--- Start Input for this task ---

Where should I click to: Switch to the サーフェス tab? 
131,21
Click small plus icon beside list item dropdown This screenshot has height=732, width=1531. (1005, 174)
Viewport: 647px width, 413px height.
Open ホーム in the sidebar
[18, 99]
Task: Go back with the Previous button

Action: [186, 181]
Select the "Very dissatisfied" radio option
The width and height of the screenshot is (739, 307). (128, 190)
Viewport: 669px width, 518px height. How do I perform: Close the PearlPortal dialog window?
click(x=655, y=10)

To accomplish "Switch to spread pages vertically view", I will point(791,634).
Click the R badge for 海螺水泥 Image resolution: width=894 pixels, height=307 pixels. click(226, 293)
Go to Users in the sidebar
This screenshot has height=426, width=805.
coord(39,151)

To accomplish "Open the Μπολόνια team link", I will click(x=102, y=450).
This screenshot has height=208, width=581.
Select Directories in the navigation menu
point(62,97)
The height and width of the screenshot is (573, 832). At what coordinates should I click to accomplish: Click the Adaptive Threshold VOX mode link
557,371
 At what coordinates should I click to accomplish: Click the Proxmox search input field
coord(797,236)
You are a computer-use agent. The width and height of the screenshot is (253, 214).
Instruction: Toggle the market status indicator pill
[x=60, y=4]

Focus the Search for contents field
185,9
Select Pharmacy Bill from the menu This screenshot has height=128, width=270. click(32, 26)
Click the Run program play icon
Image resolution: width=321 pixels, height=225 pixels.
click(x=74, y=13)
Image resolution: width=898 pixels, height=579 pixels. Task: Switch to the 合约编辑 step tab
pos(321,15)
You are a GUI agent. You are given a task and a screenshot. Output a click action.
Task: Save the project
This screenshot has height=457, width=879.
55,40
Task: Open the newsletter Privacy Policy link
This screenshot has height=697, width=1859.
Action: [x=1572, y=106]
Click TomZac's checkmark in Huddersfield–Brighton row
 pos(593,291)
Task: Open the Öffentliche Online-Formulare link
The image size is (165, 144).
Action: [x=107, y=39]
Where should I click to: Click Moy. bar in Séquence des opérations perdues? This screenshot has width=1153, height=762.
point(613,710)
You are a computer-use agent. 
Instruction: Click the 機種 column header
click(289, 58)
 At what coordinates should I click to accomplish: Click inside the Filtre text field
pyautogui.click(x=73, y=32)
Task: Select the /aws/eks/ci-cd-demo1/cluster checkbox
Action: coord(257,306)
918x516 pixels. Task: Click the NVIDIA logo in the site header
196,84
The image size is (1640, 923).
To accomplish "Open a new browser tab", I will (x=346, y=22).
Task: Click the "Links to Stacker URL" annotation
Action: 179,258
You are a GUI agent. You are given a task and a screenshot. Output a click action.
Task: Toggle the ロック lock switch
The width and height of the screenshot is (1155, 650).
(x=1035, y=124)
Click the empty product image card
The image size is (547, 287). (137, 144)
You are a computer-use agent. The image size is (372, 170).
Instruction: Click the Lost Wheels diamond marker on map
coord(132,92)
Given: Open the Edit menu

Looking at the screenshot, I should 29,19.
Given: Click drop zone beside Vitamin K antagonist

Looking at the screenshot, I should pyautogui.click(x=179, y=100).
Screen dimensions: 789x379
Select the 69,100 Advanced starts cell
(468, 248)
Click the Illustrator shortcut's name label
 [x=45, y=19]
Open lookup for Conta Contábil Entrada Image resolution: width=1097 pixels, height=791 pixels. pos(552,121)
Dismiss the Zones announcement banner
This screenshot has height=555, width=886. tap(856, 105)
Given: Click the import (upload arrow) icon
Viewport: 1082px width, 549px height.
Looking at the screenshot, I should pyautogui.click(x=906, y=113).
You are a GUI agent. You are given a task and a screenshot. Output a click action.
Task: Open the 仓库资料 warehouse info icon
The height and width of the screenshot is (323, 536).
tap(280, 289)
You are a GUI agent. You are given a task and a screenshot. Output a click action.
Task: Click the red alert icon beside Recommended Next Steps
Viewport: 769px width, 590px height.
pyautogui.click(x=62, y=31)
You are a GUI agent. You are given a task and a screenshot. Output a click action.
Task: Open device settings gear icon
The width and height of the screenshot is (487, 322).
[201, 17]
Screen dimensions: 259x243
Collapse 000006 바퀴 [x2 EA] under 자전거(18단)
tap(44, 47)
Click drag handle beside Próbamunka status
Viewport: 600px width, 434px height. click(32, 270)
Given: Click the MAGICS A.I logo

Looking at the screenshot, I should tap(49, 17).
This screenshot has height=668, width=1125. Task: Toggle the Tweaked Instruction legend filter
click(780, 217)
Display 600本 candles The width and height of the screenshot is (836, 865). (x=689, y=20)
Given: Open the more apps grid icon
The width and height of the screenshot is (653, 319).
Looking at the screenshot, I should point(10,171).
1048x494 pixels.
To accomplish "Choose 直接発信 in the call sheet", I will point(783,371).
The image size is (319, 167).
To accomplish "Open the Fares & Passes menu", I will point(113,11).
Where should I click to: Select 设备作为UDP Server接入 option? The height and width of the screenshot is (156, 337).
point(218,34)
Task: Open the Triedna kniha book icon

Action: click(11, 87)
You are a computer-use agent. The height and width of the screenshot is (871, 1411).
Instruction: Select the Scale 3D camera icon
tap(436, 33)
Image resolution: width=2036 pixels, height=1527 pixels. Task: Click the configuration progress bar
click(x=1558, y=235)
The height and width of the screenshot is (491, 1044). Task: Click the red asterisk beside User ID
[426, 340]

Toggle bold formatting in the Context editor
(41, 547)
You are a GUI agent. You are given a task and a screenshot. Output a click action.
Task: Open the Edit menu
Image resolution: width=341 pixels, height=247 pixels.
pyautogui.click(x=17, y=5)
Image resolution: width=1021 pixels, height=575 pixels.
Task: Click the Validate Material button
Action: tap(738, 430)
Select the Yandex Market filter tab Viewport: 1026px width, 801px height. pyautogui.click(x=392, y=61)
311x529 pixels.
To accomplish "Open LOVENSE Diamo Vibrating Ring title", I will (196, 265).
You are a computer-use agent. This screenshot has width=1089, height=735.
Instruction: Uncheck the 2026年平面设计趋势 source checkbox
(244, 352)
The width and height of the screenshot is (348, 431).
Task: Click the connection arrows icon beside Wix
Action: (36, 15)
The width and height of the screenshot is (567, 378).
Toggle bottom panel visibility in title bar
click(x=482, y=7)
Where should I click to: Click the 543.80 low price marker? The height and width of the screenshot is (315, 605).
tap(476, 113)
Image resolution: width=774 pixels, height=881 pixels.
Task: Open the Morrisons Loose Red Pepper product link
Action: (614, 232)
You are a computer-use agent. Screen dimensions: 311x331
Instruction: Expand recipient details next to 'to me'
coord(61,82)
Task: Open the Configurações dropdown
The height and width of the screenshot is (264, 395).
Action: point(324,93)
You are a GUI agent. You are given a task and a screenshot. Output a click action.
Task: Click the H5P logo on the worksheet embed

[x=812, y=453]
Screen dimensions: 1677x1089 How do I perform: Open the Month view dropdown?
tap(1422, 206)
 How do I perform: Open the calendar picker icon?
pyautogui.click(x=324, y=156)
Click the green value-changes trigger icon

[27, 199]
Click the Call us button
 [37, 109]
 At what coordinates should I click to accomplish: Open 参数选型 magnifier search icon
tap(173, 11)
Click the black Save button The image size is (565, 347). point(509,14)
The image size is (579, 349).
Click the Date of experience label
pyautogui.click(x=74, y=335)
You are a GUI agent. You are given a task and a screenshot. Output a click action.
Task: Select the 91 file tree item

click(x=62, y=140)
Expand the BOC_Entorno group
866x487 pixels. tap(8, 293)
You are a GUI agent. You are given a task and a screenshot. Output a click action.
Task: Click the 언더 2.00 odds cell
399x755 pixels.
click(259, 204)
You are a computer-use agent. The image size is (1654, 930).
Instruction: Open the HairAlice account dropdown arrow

--- End Input for this task ---

▸ Directive
Write out the data again between the lines holding "Expand the BOC_Entorno group" and "click(259, 204)", inclusive, swapping "group" for "folder" and leaving everything else unchanged.

▸ Answer to this exercise
Expand the BOC_Entorno folder
866x487 pixels. tap(8, 293)
You are a GUI agent. You are given a task and a screenshot. Output a click action.
Task: Click the 언더 2.00 odds cell
399x755 pixels.
click(259, 204)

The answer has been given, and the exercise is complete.